Cuando era niña, un día mi padre me dijo: “Hija, ¿cuándo vas a empezar a leer libros un poco más realistas?”. Yo era una ávida lectora de historias plagadas de dragones, brujas y elfos y él, supongo, tenía prisa por que su hija abandonara esos mundos fantásticos de las primeras lecturas y se adentrara en otro tipo de historias, más complejas, más adultas.

En lo que mi padre no pensaba con aquel comentario que todavía recuerdo es que la ficción que sucede en un mundo donde las niñas tienen poderes mágicos está hecha del mismo tejido que la ficción que nace de lo más real y mundano. Esas historias que él me animaba a leer y a las que, por supuesto, acabé llegando, responden a lo mismo que mis lecturas infantiles, a algo antiguo y primitivo: la necesidad del ser humano de contar historias. Ya lo decía la Didion: “Nos contamos historias a nosotros mismos para poder vivir”.

Últimamente pienso mucho en la ficción. Leo en el ensayo de Áurea Ortiz Villeta El arte de inventar la realidad, que acaba de publicar Barlin Libros, que arqueólogos encontraron en Indonesia hace unos años “la primera escena narrativa conocida”. Se postuló entonces que quizás la capacidad para imaginar historias ficticias fuese clave en el surgimiento y desarrollo del lenguaje humano. Ortiz Villeta dice de las historias: “Las necesitamos para expresar certezas y dudas, miedos y alegrías o incluso lo inexpresable. Nos explican y nos desafían. Nos permiten habitar el mundo”. El ensayo de Ortiz Villeta se centra en el cine, pero algunas de las ideas que contiene también se pueden aplicar a la literatura.

La ficción nos impone ciertos tropiezos, ciertas caídas; caídas a veces dolorosas e implacables, pero que nos interpelan

Ese tejido que une los dragones de Laura Gallego, pobladores de mis tardes infantiles, con las crisis de los matrimonios de los suburbios neoyorquinos que narraba Cheever y que tanto disfruté en la universidad está hecho del material inoxidable de la ficción; de la capacidad imaginativa de escritores y lectores. Pau Luque, en mi lectura favorita del año pasado, Las cosas como son y otras fantasías (Anagrama), dice: “Si uno usa la imaginación, puede, si hay suerte, acceder a los otros”. Y al fin y al cabo, los otros, bien a lomos de un unicornio, bien atravesando piscinas con Neddy Merrill, somos nosotros.

La ficción, dice Luque, es un puente hacia la alteridad. La ficción imaginativa puede hacernos entender una capa más profunda de la realidad, de nosotros mismos y de los demás. Una capa que requiere imaginación y que no está a la vista.
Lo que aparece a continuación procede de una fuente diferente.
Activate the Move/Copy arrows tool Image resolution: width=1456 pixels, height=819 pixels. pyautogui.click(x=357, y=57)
Aunque pueda sonar paradójico, realidad y ficción no son mundos opuestos. Como dice Saer en El concepto de ficción, “al dar un salto hacia lo inverificable, la ficción multiplica al infinito las posibilidades de tratamiento”. Lo que hace la ficción es sembrar en lectores y espectadores la semilla de la duda; ¿podré o no podré aceptar el juego que el autor me propone? ¿Qué me descubrirá acerca de mí mismo y de mi mundo esta nueva lectura?
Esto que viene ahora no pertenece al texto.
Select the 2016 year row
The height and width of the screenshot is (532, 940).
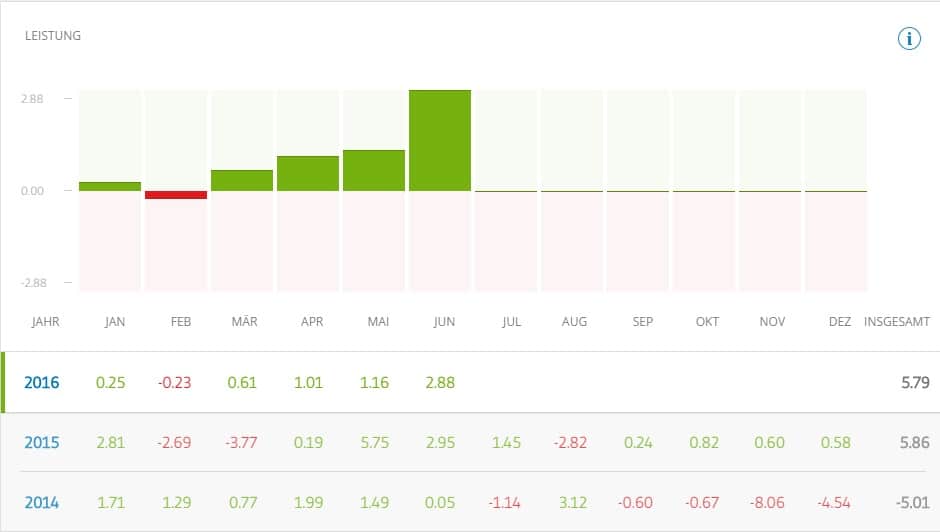[x=42, y=382]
La ficción es un elemento indispensable de nuestro estar en el mundo. Luque, en su brillante ensayo, dice: “La realidad no se agota en aquello que el ojo no puede ver; a menudo las palabras ven más que los ojos”. Esto lo saben hasta personajes tan emblemáticos como el Gloucester de Shakespeare, quien en Rey Lear, cuando ya le han arrancado los ojos, dice: “No tengo tal camino y así ojos no quiero: cuando veía, tropecé”. La ficción nos obliga y nos impone ciertos tropiezos, ciertas caídas; caídas a veces dolorosas e implacables, pero que nos interpelan como lectores atentos, que nos invitan a imaginar distintas formas de relacionarnos con nosotros mismos, con el mundo que habitamos y con los otros.